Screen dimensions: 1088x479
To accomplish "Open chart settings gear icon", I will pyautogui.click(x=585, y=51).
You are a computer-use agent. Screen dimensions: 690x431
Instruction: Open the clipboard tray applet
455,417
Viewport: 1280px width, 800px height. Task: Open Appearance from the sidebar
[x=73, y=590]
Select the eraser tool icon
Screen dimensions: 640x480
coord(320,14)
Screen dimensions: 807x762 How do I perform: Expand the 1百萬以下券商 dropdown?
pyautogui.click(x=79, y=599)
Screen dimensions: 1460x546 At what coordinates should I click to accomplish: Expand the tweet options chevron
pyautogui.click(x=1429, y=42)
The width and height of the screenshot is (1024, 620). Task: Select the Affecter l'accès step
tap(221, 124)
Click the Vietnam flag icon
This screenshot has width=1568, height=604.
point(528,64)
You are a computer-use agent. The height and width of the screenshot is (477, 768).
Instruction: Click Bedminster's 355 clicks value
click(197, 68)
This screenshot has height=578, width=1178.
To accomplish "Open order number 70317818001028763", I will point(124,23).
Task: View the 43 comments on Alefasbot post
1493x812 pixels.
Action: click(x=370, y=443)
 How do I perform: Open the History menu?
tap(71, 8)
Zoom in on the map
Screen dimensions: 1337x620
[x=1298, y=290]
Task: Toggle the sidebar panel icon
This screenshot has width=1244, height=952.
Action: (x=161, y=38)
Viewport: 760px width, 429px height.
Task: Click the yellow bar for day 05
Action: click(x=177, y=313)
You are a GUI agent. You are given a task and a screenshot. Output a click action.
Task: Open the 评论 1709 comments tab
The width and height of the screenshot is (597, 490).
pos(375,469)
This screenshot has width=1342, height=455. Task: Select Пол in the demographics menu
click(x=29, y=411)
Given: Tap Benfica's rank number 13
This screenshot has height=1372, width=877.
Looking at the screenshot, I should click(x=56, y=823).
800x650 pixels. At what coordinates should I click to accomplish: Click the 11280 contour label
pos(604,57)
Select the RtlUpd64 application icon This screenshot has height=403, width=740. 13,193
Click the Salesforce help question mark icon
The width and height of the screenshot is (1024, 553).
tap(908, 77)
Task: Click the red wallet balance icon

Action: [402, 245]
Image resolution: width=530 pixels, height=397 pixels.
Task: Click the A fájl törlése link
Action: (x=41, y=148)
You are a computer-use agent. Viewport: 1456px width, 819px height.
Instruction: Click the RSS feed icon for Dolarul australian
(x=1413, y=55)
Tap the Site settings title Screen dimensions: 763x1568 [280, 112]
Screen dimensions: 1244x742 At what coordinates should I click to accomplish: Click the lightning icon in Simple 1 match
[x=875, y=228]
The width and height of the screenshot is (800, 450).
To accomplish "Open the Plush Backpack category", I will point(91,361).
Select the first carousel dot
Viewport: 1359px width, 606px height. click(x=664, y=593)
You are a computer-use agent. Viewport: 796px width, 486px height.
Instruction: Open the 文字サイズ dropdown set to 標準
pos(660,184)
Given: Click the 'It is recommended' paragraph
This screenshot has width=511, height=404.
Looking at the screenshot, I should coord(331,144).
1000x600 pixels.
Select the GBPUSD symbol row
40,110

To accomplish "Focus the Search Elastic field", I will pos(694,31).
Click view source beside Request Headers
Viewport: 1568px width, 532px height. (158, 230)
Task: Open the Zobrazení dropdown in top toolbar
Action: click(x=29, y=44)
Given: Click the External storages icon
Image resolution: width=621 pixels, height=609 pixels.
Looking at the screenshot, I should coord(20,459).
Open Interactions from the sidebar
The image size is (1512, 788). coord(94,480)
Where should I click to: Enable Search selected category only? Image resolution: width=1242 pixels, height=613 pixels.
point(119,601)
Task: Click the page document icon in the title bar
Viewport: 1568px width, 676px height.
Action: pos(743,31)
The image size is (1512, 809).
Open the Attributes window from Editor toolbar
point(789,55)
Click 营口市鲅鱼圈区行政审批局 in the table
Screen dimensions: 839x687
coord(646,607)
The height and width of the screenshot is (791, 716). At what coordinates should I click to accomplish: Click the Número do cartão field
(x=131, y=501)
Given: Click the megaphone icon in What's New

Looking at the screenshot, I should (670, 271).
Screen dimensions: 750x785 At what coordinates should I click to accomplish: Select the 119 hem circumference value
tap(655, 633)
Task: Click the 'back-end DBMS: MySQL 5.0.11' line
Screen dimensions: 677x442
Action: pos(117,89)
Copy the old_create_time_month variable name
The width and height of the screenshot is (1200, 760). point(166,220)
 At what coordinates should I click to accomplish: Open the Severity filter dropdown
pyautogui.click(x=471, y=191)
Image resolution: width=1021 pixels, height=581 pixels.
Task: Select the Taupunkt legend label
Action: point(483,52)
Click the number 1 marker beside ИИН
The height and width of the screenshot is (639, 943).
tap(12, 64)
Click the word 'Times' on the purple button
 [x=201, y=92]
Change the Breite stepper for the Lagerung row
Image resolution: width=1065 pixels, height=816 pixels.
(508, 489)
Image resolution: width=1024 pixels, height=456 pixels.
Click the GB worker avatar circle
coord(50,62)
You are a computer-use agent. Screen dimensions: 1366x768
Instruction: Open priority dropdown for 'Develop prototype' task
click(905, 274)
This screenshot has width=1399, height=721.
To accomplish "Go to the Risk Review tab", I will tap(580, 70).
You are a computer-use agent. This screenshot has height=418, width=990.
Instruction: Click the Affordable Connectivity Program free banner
#####
## HOW TO COMPLETE THIS TASK
Filter the entries down to the lines that hold "settings". Copy those lines.

## ANSWER TO THIS EXERCISE
To accomplish "Open chart settings gear icon", I will pyautogui.click(x=585, y=51).
Tap the Site settings title Screen dimensions: 763x1568 [280, 112]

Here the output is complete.